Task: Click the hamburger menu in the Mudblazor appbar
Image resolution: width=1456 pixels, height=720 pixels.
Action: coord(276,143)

*-*-*

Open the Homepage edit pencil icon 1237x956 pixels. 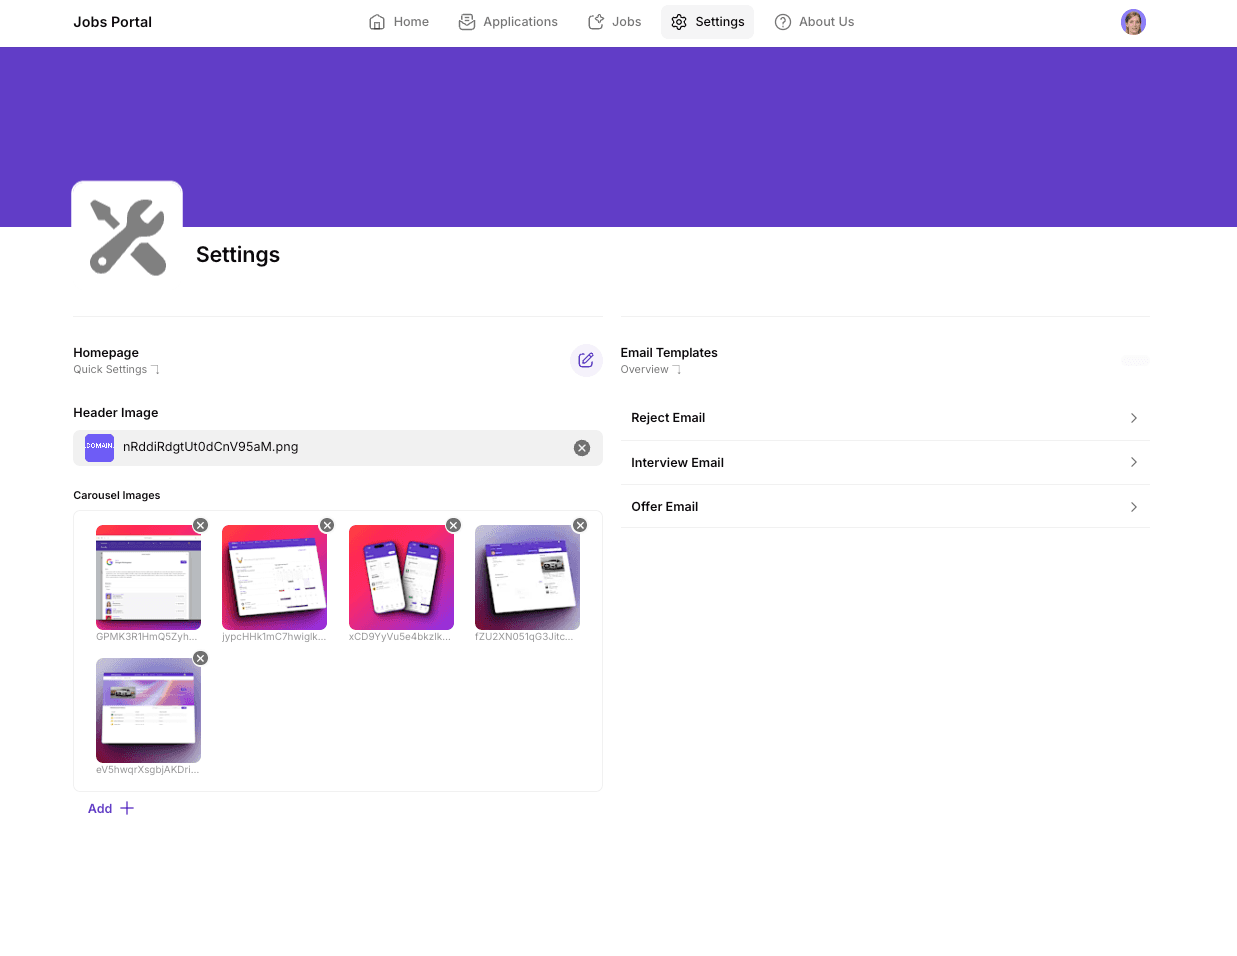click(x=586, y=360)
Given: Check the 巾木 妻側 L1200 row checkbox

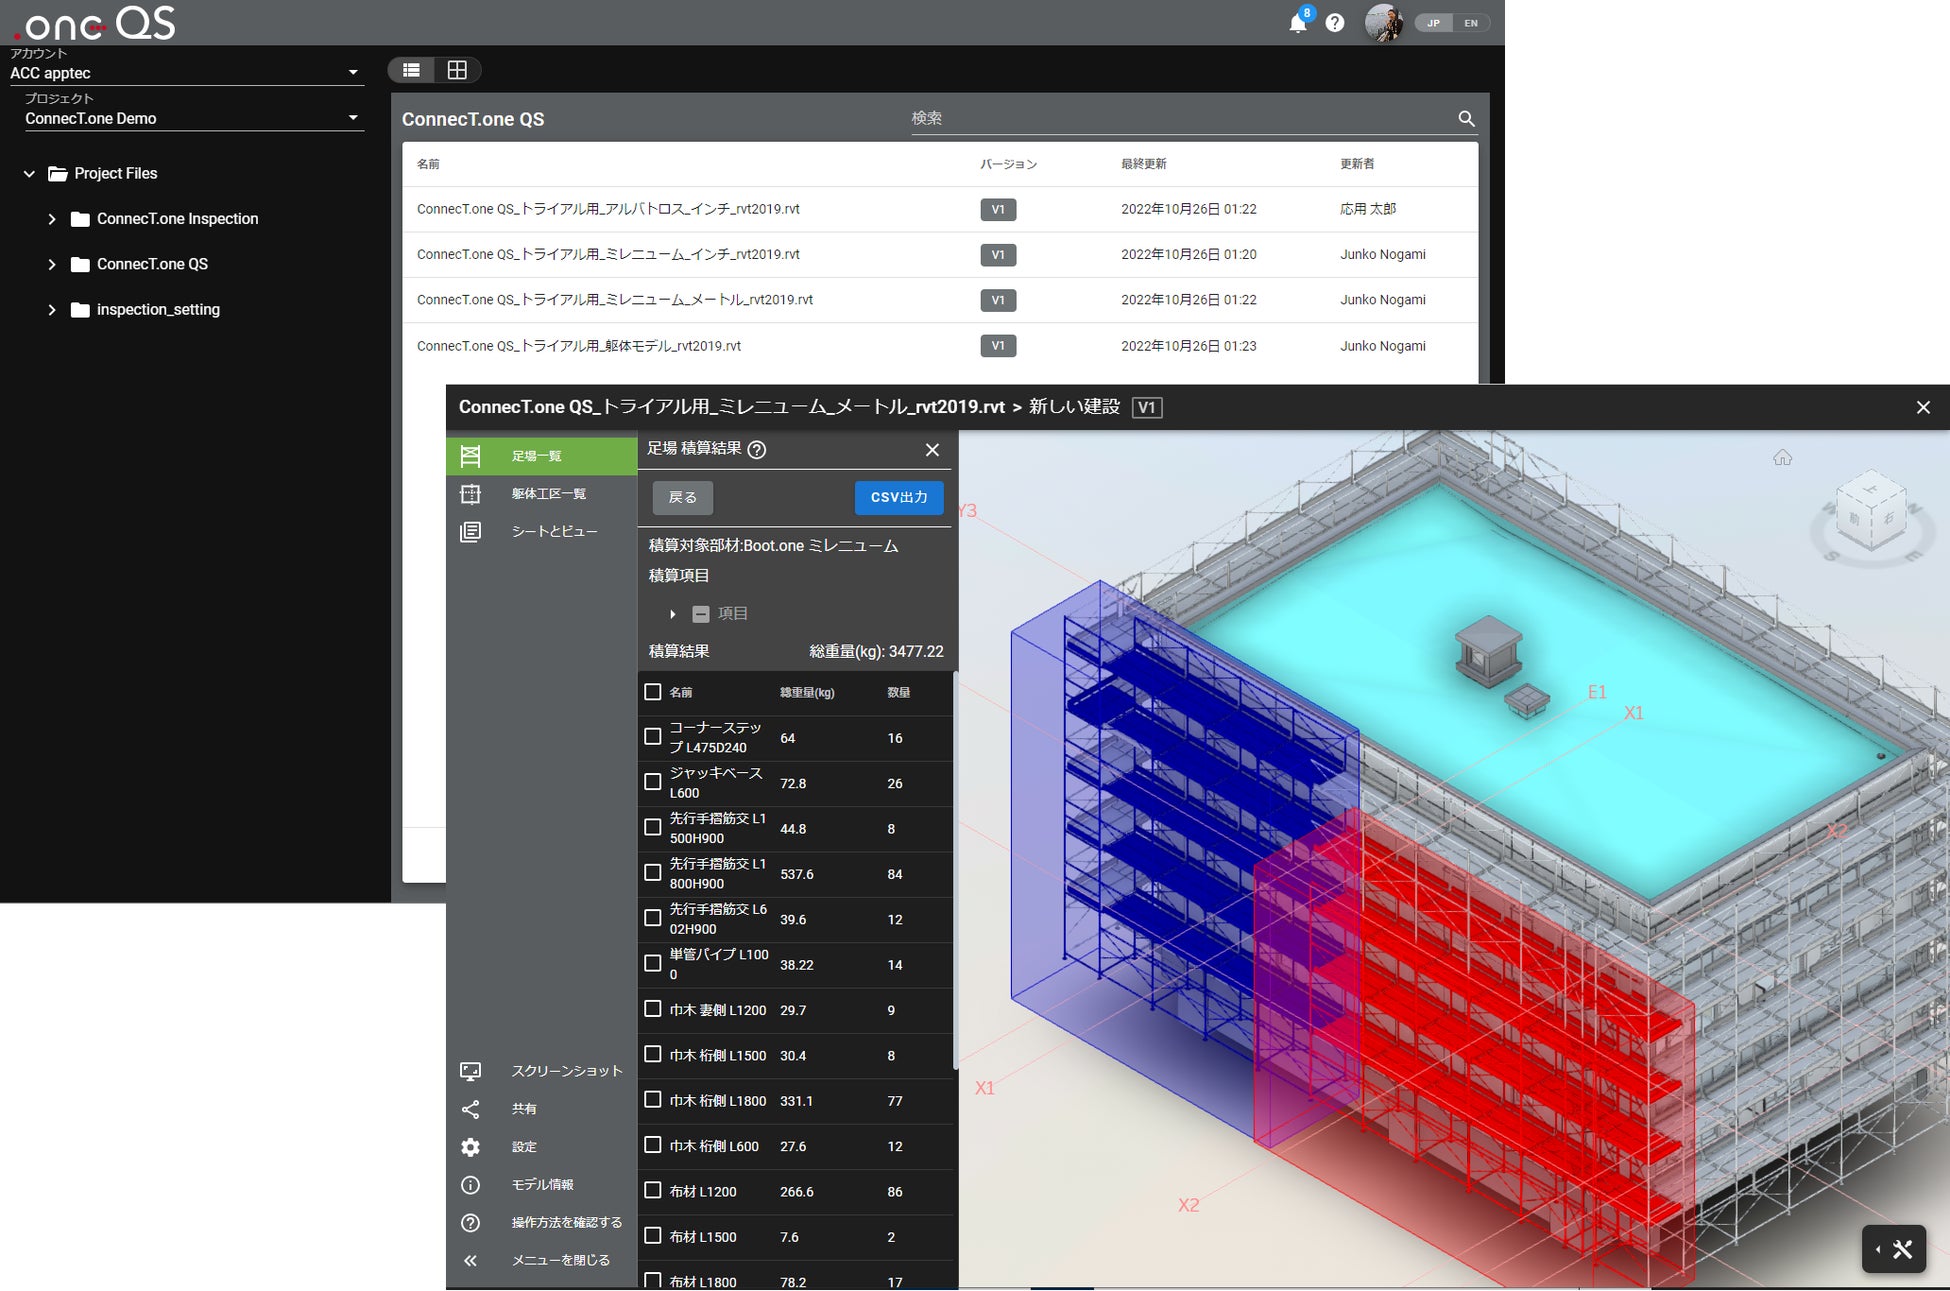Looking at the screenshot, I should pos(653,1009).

*-*-*

Given problem |
Rewrite the stretch from the line containing "Task: Click the" through the line containing "Action: coord(276,143)" as a Markdown table with the columns No. and Line, giving each line its own numbered row and leaving out blank lines.

Output of the task |
| No. | Line |
|---|---|
| 1 | Task: Click the hamburger menu in the Mudblazor appbar |
| 2 | Image resolution: width=1456 pixels, height=720 pixels. |
| 3 | Action: coord(276,143) |